• **INPUT FOR THIS TASK**

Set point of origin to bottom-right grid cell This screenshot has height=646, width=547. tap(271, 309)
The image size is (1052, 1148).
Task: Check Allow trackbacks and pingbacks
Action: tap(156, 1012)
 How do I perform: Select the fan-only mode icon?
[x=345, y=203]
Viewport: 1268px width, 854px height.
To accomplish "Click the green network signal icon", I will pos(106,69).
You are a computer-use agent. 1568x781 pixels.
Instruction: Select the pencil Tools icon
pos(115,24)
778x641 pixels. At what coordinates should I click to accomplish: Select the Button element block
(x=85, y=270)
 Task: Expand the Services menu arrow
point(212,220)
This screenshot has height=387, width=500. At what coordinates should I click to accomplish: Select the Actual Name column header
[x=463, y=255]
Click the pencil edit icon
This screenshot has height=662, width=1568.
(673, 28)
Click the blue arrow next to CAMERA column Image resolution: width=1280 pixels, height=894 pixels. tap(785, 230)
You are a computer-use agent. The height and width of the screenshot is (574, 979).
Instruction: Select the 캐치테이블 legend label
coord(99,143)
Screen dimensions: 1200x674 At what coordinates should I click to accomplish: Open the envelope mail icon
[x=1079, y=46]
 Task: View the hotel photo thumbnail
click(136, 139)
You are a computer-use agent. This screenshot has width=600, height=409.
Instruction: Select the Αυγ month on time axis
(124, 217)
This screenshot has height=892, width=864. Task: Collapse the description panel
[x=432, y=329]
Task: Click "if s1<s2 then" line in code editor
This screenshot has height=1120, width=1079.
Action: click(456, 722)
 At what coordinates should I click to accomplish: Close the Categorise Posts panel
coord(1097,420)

• **WHAT THE TASK ASKS**
Every line above from the line with "Click the blue" to the line with "You are a computer-use agent. This" is wanted, ends included; write them out exactly and add no other line.

• **PROBLEM SOLUTION**
Click the blue arrow next to CAMERA column Image resolution: width=1280 pixels, height=894 pixels. tap(785, 230)
You are a computer-use agent. The height and width of the screenshot is (574, 979).
Instruction: Select the 캐치테이블 legend label
coord(99,143)
Screen dimensions: 1200x674 At what coordinates should I click to accomplish: Open the envelope mail icon
[x=1079, y=46]
 Task: View the hotel photo thumbnail
click(136, 139)
You are a computer-use agent. This screenshot has width=600, height=409.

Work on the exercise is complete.